Video S4. Formation of a dactylopodium-like protrusion in Sept7-depleted neuron, related to Figure 2. Rat hippocampal neurons were transfected with Sept7 shRNAs for 48 h, trypsinized, re-plated and imaged overnight with DIC confocal microscopy. GFP, which is co-expressed with shRNAs, was used to identify transfected neurons. Movie shows the neuron in Figure 2L (see inset for GFP expression). Timer is in minutes, and video playback rate is 20 frames per second. Scale bar, 10 μm.
Video S5. Filopodia dynamics in control neurons, related to Figure 3. Rat hippocampal neurons were transfected with GFP-F-tractin and scrambled control shRNAs for 48 h, trypsinized, replated and imaged with TIRF microscopy. GFP-F-tractin is shown in inverted monochrome, and mCherry, which is co-expressed with shRNAs, is shown in cyan. Movie shows neuron in Figure 3F. Timer is in minutes:seconds (00:00), and video playback rate is 20 frames per second. Scale bar, 10 μm.
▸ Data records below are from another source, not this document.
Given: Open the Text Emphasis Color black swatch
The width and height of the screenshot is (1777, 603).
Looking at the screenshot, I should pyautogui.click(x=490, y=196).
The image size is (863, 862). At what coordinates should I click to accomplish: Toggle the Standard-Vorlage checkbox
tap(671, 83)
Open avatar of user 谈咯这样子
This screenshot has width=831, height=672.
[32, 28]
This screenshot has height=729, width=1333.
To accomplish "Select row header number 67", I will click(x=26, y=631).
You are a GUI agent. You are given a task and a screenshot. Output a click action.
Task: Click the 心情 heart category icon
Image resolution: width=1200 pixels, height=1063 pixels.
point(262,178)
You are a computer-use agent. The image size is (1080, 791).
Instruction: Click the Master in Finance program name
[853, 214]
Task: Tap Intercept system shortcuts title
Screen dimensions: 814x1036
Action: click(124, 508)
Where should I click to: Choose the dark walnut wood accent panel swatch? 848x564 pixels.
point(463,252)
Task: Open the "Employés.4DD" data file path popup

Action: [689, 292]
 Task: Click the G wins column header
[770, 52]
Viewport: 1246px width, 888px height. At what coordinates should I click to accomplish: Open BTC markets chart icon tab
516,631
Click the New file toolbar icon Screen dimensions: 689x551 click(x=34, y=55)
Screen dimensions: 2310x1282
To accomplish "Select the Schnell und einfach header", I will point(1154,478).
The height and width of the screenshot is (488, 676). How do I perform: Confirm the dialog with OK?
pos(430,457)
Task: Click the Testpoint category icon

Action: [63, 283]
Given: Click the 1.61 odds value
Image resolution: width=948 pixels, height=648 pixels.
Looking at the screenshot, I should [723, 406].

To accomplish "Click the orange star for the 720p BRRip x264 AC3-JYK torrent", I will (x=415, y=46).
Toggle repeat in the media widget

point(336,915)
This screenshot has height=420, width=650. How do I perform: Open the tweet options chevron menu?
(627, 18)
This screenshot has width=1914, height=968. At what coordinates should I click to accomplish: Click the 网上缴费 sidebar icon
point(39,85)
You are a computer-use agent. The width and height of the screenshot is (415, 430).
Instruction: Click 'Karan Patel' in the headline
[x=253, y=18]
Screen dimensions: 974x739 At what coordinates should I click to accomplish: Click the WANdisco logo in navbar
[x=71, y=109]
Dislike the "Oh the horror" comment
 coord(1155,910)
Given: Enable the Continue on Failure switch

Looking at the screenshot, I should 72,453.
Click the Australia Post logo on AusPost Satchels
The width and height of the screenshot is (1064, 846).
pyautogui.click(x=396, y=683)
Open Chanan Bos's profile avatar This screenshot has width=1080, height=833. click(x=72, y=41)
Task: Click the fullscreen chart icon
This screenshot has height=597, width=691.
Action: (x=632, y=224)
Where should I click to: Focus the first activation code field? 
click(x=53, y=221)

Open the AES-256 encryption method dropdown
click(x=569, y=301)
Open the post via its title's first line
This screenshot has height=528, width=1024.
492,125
Video S6. Filopodia dynamics and engulfment by lamellipodial veils in Sept7-depleted neurons, related to Figure 3. Rat hippocampal neurons were transfected with GFP-F-tractin and Sept7 shRNAs for 48 h, trypsinized, replated and imaged with TIRF microscopy. GFP-F-tractin is shown in inverted monochrome, and mCherry, which is co-expressed with shRNAs, is shown in cyan and fades out over time. Movie shows neuron in Figure 3G. Timer is in minutes:seconds (00:00), and video playback rate is 20 frames per second. Scale bar, 10 μm.
Data Availability Statement
All data reported in this paper will be shared by the lead contact upon request.
This paper does not report original code.
Any additional information required to reanalyze the data reported in this paper is available from the lead contact upon request.